The parameters used for the simulations are shown in Table 2. Most of the parameters are the same as in Wang et al. (2014), which contains detailed descriptions of how many of the parameters were determined from the literature. The parameters α1, β11, β12, β13, κ1, and κ2, which determine the cells transition rates, have been changed or added to account for the transition from delay terms to age structure in our model. Because our trigger P > Pc is never reached, the value of α2 is irrelevant. We include it for completeness of the general model. Similarly, Λ is set sufficiently high that the effect of inflammatory cytokines on the transition to EPO-producing healthy cells (CE) is neglected; this transition is assumed to be dominated by ROS (R) in these simulations.

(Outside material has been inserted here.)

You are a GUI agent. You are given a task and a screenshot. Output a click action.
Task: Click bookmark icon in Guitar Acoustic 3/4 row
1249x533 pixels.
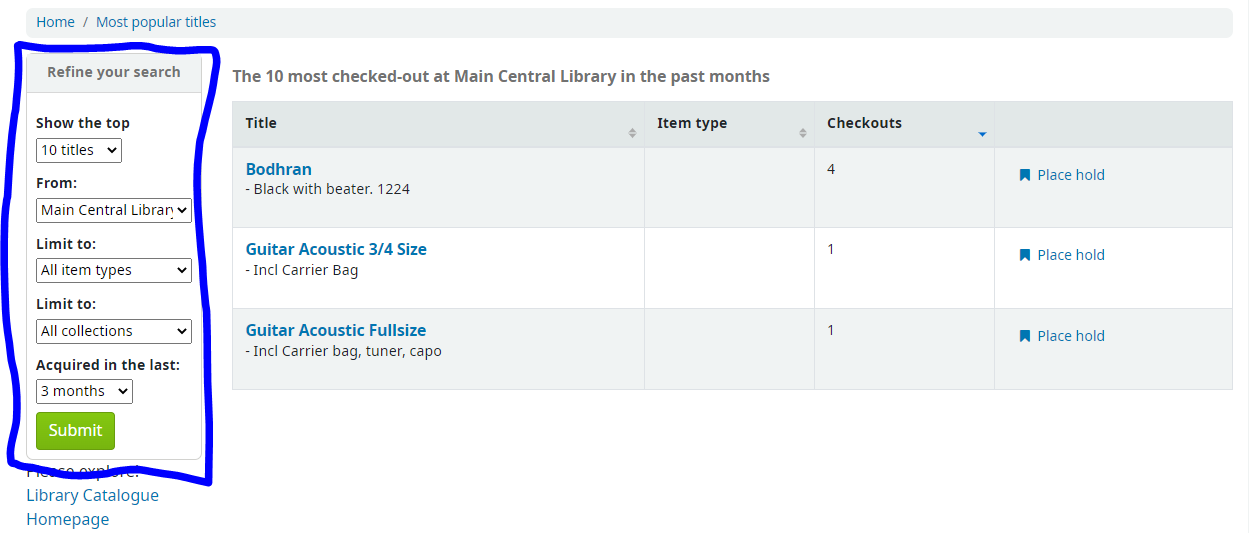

Table 2. Table of parameters.

When we initiate the simulation at t = 0, a population of necrotic cells occupies the impact area. We show our results as six series of snapshots in time, taken at t = 0, 1, 5, 7, 10, 14 days. We plot days 1, 7, and 14 in particular since those correspond to the attendant experiments. The time length of 14 days is used in our simulation as it is typical of such experimental set-ups.

Figure 4 shows the population densities of the three states of healthy cells. Figure 5 shows the healthy, catabolic, and EPOR-active cell population densities. Figure 6 shows the live cell population densities, i.e., the populations of all healthy and sick cell classes. Figure 7 compares the concentrations of IL-6 (our representative inflammatory cytokine) and EPO (our primary anti-inflammatory cytokine). Our focus is on the balance of pro- and anti-inflammatory cytokines. We choose IL-6 as representative since it a known inflammatory cytokine. We remark that TNF-α is also a viable choice. Figure 8 shows the concentration of DAMPs. Figure 9 shows the concentration of ROS.


Figure 4. The densities of healthy cells (CU, CT, CE) at t = 0, 1, 5, 7, 10, 14 days. We show the integral of CT over all ages to obtain a total population density. CU is graphed with a solid line, CT with a dash-dot line, and CE with a dashed line.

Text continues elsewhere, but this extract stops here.